In the hour I spent visiting with Jack at Vammo HQ, I watched nearly a dozen “Moto Boys” come in for their battery swap. Moto Boys is the local slang for the nearly 5 million last mile delivery riders across Latin America, many of which ride for Rappi, iFood, Uber Eats or any number of regional delivery platforms. No surprise, the vast majority of these delivery drivers are on gas powered motorcycles. Jack Sarvary and his team at Vammo are working to electrify these bikes through new designs, financing, and a battery swapping platform on pace with a Formula 1 pit crew.

Moto Boys are on their bikes all day, sometimes covering over 70 km zipping around the city making deliveries. I was inspired by the space and how clear it was that their battery swapping garage was also intended to be a place of reprieve and rest, with coffee, clean bathrooms, and a place to take a rest before these drivers get back out on the hectic streets of Sao Paulo. If you believe that how you do anything is how you do everything, it is clear that Vammo is decarbonizing this key part of the mobility sector with drivers at the center of the equation. Let´s not forget that the mobility sector accounts for over 35% of global emissions.
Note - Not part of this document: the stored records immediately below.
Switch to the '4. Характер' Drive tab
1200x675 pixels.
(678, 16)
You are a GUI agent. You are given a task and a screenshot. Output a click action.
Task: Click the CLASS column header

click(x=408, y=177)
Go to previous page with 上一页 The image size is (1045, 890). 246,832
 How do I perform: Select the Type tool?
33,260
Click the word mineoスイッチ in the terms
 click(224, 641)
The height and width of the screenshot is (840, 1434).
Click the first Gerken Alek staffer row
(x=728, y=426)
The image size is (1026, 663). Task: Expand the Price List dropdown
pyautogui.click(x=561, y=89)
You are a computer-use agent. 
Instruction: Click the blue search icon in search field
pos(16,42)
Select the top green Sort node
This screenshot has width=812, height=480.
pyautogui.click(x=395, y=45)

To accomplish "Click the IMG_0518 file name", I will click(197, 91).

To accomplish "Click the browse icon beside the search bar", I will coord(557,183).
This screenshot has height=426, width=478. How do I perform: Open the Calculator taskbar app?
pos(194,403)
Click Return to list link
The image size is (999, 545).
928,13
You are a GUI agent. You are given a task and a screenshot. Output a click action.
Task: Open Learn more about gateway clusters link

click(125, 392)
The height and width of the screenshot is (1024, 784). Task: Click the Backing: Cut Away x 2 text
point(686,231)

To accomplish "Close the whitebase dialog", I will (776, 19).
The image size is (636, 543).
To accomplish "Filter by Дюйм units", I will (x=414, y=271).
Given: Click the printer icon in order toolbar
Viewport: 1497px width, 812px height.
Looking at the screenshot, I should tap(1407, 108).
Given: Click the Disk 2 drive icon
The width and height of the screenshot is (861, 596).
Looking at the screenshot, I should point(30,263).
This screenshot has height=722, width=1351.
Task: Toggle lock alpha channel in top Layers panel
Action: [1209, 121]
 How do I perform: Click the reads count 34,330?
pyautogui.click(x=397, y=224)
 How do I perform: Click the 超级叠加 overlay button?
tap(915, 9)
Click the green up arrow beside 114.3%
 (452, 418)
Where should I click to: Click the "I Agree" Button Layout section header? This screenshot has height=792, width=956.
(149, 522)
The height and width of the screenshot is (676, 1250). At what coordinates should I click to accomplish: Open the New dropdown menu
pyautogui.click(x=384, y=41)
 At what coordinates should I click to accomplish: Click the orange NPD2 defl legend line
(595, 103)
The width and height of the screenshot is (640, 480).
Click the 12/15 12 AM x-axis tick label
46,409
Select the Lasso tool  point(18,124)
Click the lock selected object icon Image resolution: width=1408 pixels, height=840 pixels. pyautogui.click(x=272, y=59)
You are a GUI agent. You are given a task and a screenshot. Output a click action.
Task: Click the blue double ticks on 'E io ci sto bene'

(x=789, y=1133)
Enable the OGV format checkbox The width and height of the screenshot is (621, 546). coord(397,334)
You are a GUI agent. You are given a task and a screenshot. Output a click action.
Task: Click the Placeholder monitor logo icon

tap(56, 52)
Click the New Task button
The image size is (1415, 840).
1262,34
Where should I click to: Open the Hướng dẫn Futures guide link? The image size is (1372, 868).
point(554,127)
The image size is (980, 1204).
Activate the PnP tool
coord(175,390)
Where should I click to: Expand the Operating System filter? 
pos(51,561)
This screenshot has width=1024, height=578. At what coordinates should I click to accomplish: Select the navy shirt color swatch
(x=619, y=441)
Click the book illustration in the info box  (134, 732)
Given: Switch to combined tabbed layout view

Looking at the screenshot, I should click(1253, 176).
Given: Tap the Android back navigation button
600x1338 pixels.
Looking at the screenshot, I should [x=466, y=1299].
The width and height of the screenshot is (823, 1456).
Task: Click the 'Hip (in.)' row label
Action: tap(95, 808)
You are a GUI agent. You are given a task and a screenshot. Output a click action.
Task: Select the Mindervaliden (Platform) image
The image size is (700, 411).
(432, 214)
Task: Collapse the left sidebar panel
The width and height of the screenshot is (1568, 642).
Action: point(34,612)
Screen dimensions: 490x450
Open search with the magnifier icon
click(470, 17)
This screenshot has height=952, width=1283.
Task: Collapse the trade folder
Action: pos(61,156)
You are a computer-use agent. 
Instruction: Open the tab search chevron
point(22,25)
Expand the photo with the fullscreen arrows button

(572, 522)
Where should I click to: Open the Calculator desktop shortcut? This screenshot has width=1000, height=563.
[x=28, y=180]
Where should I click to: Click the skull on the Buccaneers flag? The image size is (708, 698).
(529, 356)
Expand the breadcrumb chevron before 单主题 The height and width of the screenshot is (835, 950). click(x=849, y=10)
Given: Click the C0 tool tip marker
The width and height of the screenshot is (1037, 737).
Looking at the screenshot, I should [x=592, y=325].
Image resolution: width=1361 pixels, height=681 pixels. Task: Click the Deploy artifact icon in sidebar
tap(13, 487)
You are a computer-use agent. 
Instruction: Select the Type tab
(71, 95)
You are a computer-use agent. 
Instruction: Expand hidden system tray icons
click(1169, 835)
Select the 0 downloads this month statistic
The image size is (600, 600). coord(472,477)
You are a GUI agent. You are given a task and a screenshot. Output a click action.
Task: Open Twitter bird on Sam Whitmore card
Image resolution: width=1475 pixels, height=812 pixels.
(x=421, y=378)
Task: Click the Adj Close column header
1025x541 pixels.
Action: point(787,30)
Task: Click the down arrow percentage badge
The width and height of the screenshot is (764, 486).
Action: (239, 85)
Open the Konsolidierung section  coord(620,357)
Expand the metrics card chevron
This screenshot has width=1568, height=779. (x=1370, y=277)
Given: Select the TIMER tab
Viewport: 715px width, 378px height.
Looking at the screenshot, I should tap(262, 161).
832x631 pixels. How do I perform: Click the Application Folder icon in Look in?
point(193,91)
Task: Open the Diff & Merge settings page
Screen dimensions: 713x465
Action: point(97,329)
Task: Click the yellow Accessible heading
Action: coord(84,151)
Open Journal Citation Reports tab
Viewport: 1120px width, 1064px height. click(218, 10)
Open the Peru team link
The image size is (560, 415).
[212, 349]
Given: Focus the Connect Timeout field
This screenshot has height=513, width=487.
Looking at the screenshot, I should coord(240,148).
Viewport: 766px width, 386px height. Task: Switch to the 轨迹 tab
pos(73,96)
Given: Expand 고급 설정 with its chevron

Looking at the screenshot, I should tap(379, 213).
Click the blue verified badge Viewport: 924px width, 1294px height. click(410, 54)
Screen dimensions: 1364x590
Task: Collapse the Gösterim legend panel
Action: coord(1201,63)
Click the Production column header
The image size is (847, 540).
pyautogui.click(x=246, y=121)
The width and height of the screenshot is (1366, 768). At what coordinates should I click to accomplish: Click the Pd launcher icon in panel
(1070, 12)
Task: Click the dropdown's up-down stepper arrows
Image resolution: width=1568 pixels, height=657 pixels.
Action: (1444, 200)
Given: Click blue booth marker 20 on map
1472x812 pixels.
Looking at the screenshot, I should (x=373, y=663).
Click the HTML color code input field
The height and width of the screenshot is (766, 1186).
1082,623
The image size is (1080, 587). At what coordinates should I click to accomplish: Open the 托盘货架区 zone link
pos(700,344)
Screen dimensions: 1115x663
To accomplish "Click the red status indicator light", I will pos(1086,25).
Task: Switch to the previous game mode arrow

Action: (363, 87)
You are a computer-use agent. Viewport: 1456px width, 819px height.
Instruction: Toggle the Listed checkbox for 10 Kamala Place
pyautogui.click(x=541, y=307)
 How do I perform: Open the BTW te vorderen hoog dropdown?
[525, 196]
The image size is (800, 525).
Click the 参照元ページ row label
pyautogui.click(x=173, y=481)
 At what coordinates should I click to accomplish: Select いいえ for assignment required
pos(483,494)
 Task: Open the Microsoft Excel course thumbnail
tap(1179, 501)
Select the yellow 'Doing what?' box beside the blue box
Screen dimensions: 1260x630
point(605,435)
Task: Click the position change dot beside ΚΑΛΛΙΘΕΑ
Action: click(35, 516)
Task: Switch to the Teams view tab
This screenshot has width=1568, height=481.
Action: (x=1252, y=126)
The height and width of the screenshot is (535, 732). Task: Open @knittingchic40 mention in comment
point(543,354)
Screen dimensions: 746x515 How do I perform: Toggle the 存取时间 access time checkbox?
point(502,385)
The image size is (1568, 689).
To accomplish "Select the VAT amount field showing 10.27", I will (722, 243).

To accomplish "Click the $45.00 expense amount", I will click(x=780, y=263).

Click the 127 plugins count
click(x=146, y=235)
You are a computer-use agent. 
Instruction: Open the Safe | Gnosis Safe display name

I also had the good fortune of co-hosting a happy hour with some of the most brilliant climate investors on the continent, Barn Investments. From their office overlooking Jardines, we met with founders and investors from across the climate innovation ecosystem, ranging from distributed energy (Clarke), to agroforestry (Courageous Land), to a circular economy platform for major technology OEMs (Circular Brain), and many more. While the conversations from this event alone could be its own blog post, I will highlight one quote that stuck with me from Phil Krauders, founder and CEO of Courageous Lands. His vision is to fight deforestation with agroforestry programs that also produce sustainable CPG food products and a robust carbon offsets program. We discussed the challenges of aligning incentives around Amazon conservation, educating smallholding farmers, building a venture-backable business model, and the corresponding global movement towards agroforestry.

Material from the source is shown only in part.